Well i was thinking about buying a percula clownfish. Do they need special lighting? I think the lighting from my marineland seaclear eclipse is adequate for it but im not sure. Also since im in college i will have to move my tank to and from my home about 2 a year. Would this still be ok?


----------



## Reefing Madness (Jun 26, 2011)

SaltwaterTaylor14 said:


> Well i was thinking about buying a percula clownfish. Do they need special lighting? I think the lighting from my marineland seaclear eclipse is adequate for it but im not sure. Also since im in college i will have to move my tank to and from my home about 2 a year. Would this still be ok?

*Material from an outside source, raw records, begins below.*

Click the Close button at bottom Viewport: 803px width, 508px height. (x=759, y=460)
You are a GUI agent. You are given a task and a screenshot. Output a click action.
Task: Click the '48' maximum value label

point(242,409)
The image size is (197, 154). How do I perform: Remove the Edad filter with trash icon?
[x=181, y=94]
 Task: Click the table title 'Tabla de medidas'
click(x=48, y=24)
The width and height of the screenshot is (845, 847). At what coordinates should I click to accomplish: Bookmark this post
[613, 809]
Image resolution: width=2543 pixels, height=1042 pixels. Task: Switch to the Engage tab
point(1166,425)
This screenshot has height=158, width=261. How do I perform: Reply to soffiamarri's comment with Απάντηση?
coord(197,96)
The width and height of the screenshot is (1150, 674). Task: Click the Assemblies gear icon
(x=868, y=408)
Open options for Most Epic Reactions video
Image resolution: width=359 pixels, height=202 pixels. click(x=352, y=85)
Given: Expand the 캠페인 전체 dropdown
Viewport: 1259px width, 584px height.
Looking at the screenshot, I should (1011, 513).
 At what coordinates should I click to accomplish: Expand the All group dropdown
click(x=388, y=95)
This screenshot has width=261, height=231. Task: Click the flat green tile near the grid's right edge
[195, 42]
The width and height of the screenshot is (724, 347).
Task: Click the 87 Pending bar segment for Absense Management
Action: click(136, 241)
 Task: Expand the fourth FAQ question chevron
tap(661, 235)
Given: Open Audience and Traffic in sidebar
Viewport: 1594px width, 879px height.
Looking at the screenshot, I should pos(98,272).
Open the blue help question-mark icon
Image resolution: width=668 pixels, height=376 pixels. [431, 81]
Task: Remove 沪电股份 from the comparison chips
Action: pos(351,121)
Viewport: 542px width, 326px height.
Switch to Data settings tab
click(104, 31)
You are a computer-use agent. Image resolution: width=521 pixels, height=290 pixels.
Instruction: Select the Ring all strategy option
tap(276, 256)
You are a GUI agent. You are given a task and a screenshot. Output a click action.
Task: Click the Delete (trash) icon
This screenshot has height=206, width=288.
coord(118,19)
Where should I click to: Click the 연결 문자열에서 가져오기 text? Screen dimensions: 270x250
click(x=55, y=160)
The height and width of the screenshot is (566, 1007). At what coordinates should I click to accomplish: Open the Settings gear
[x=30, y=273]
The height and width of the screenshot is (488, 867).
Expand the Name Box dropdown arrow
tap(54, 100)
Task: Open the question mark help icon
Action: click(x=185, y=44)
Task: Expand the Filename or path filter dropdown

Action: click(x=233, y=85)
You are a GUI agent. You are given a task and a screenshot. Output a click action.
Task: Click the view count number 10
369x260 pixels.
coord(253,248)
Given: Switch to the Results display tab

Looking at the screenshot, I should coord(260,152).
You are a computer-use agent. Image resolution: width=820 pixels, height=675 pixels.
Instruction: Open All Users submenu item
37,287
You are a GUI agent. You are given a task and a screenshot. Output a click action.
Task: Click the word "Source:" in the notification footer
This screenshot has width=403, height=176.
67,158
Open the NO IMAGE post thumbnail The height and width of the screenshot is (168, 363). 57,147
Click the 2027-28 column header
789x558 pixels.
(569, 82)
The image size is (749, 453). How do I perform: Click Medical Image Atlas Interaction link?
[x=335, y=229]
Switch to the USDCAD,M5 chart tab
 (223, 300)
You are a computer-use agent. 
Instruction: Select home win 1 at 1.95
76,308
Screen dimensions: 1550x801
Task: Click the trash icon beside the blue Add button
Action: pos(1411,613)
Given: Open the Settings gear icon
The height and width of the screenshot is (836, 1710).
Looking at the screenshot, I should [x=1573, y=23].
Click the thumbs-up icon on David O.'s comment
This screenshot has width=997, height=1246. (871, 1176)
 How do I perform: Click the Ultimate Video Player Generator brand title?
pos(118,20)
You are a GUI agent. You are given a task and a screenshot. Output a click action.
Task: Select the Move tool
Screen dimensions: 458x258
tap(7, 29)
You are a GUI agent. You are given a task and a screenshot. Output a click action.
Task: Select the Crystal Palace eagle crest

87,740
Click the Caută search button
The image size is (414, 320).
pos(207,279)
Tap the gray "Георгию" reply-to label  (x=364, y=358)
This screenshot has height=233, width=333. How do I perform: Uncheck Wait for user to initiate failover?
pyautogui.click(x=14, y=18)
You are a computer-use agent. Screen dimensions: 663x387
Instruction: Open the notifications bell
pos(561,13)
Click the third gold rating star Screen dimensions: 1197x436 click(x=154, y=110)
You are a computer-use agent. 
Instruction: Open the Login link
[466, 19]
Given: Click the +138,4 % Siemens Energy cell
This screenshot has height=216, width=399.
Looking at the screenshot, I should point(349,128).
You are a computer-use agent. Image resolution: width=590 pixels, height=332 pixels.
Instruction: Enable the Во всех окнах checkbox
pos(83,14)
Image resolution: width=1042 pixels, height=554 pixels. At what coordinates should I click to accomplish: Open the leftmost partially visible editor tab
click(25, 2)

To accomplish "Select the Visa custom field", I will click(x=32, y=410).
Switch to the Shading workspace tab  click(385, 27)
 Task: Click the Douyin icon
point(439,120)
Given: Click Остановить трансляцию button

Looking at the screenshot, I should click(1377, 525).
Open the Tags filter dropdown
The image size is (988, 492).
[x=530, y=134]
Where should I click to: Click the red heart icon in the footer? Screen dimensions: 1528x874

 You don't need a skimmer in a 20g tank, if you do water changes of 10% a week. No, you fish will not need special lighting, they don't require lighting at all, it the corals that need the light. ANd moving a tank that small you will be fine. Your Perc should be ok in there. They don't do much.


----------



## SaltwaterTaylor14 (Sep 27, 2011)

Ok thats very helpful  . If i decide to put live rock in their is that ok to move and also does that need special lighting? Im planning to just try and run a saltwater aquarium through college until i get my own appt or house and then have a much bigger and better aquarium


----------



## Reefing Madness (Jun 26, 2011)

SaltwaterTaylor14 said:


> Ok thats very helpful  . If i decide to put live rock in their is that ok to move and also does that need special lighting? Im planning to just try and run a saltwater aquarium through college until i get my own appt or house and then have a much bigger and better aquarium


 It has a low light requirement, you don't need anything special for the 20g though, as it is not deep enough to require special lights. When moving the tank, remove the rock and put it in a 5 gallon bucket, then put it back when your done, this keeps it from smashing the tank when in transit.


----------



## Pasfur (Mar 29, 2008)

Reefing Madness said:


> You don't need a skimmer in a 20g tank, if you do water changes of 10% a week.


There are many different approaches to this hobby, and I disagree on this point. I would recommend a skimmer. I would also be more inclined to monitor alkalinity levels with a test kit than I would to change water at any specific rate. 

Again, there are different methods. Personally, I would say you don't need to do a 10% water change weekly, but you should instead just purchase a skimmer.  And the overall environment would be more prone to success and easy fishkeeping.


----------



## SaltwaterTaylor14 (Sep 27, 2011)

Well thank both of you I will keep both of your suggestions in mind when I start up my first saltwater tank.


----------